[Start PROVIDED INFORMATION]
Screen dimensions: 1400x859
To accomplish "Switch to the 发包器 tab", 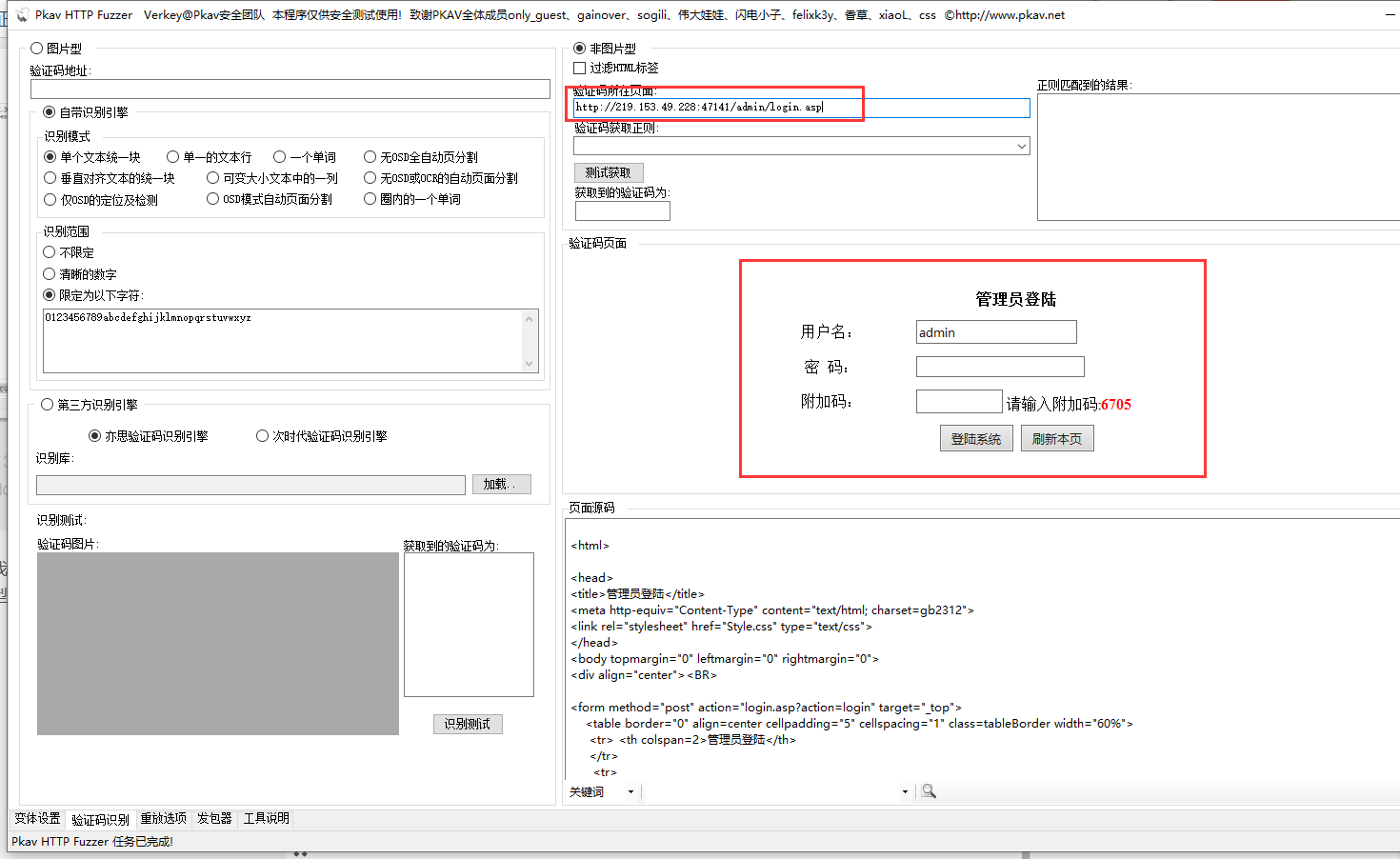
[End PROVIDED INFORMATION]
[Start PROVIDED INFORMATION]
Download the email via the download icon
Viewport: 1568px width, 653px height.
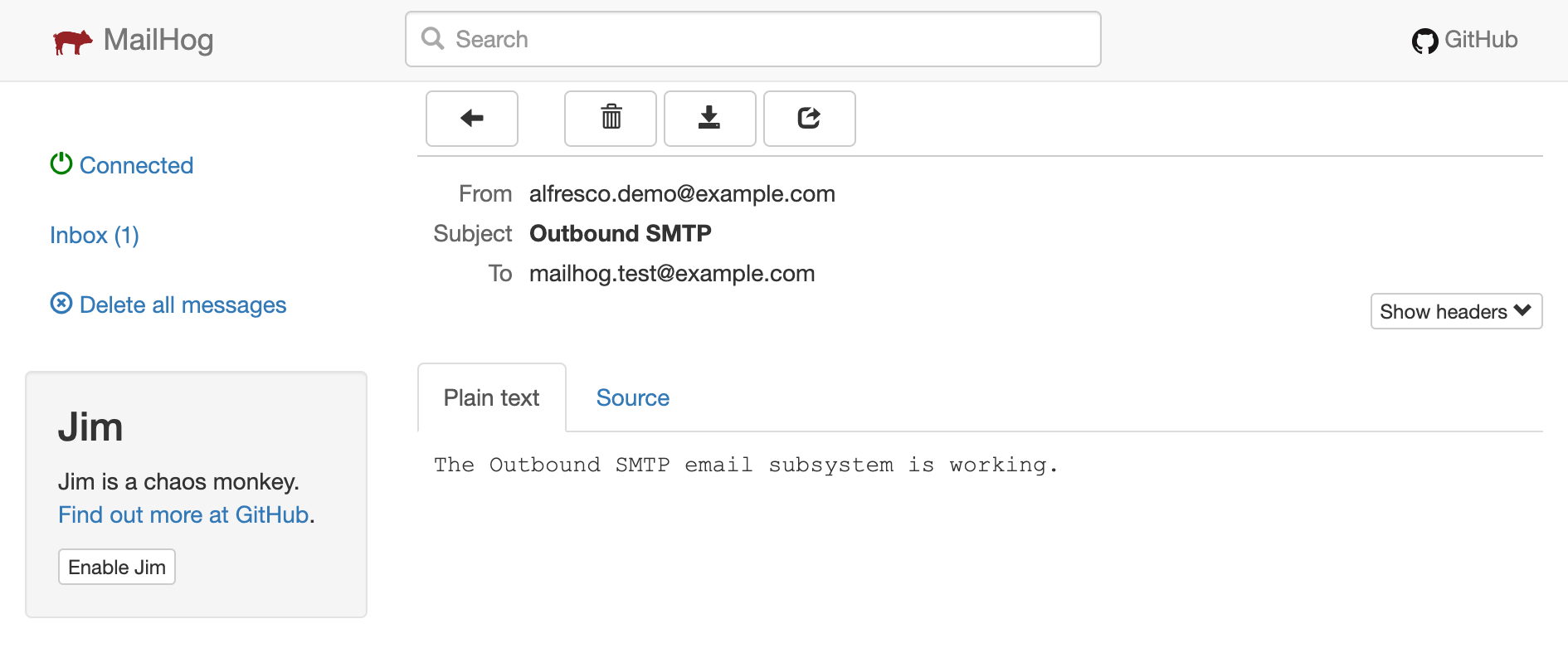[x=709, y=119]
[End PROVIDED INFORMATION]
EXERCISE —
Please give again the records between the lines holding "Download the email via the download icon" and "[x=709, y=119]", inclusive, swapping "email" for "message" and keeping everything else unchanged. Leave the pictures out of your answer.

FULL RESPONSE —
Download the message via the download icon
Viewport: 1568px width, 653px height.
[x=709, y=119]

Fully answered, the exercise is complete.